§ **To do**:
Repeat exactly the lines of the entries below from the one with "You are a GUI" through the one with "Screen dimensions: 1303x781", both ends included, and nothing else.

§ **Supplied material**:
========================
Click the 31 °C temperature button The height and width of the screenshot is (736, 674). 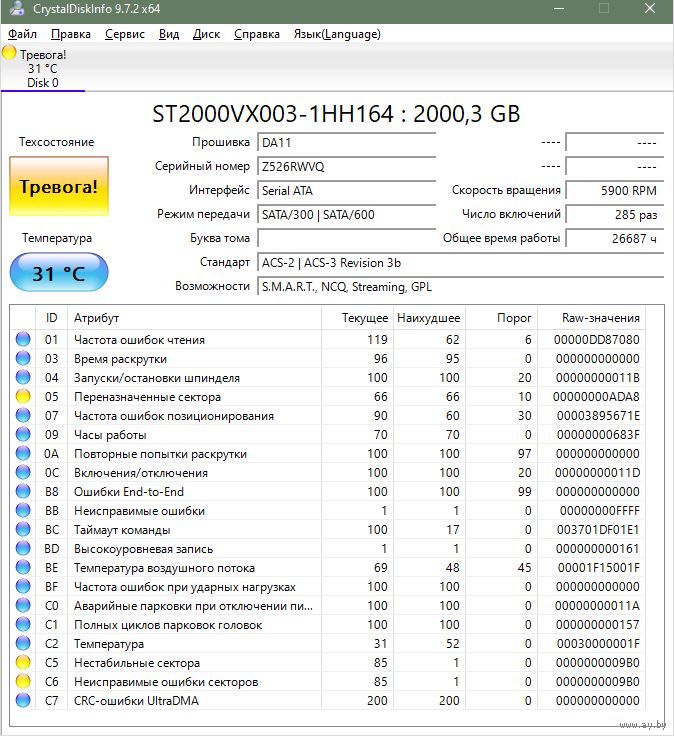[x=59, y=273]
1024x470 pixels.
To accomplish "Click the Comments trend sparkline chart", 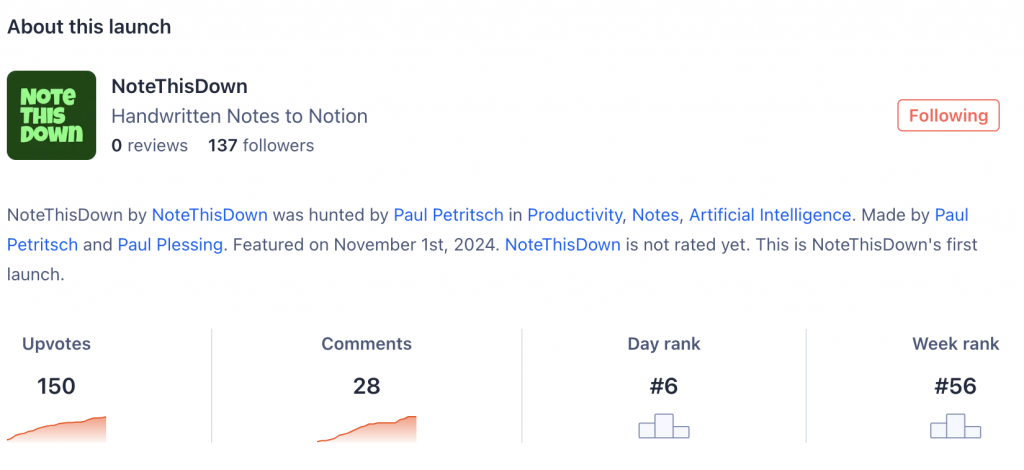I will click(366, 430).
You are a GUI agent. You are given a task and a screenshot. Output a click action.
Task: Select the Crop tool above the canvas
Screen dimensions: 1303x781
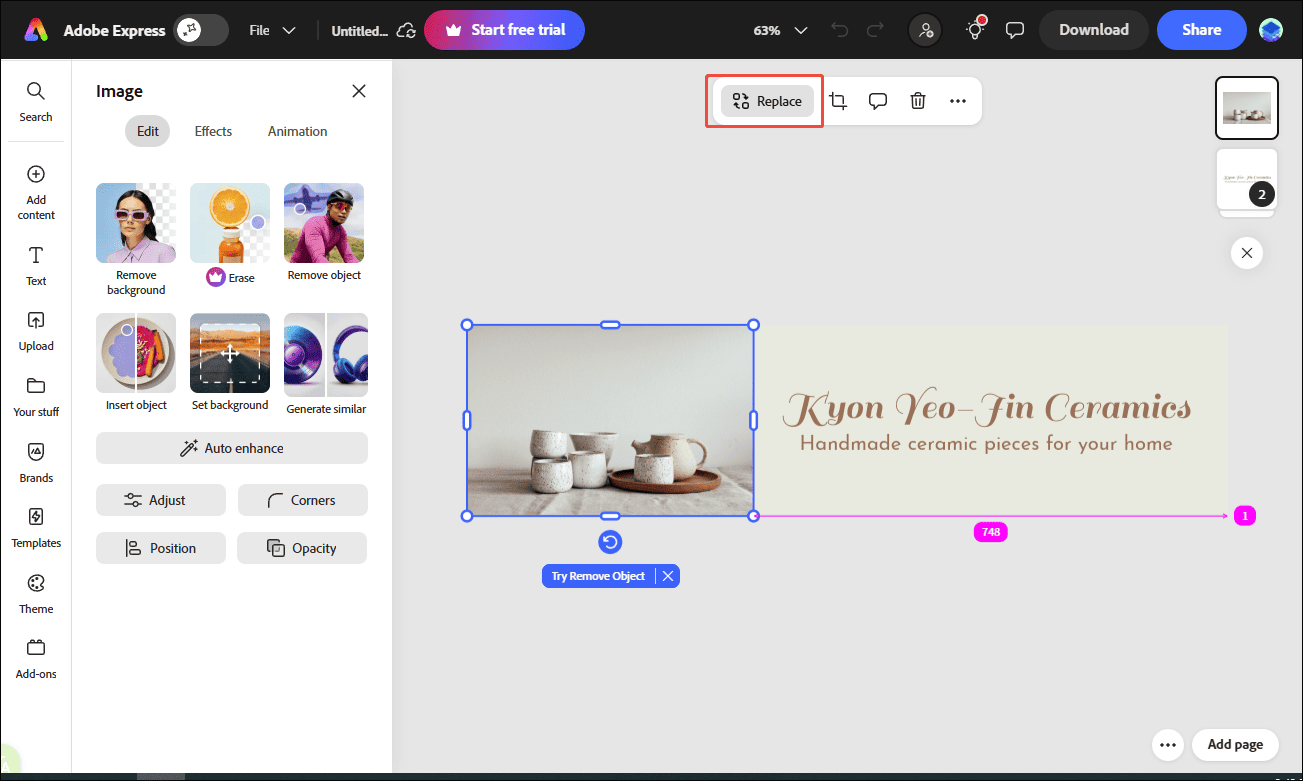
========================
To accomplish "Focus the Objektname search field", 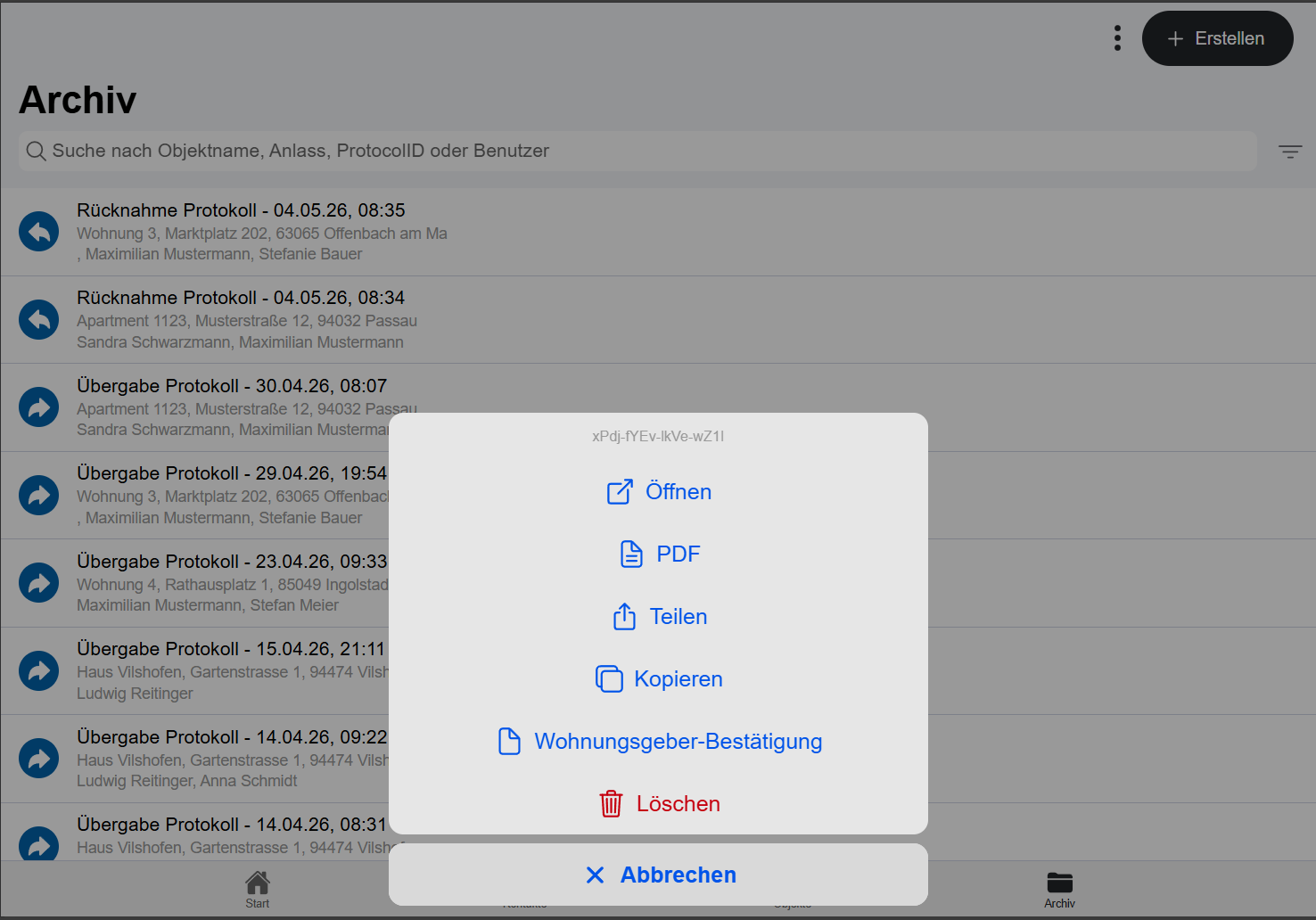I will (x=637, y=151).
========================
§ **Answer to the exercise**:
You are a GUI agent. You are given a task and a screenshot. Output a click action.
Task: Select the Crop tool above the canvas
Screen dimensions: 1303x781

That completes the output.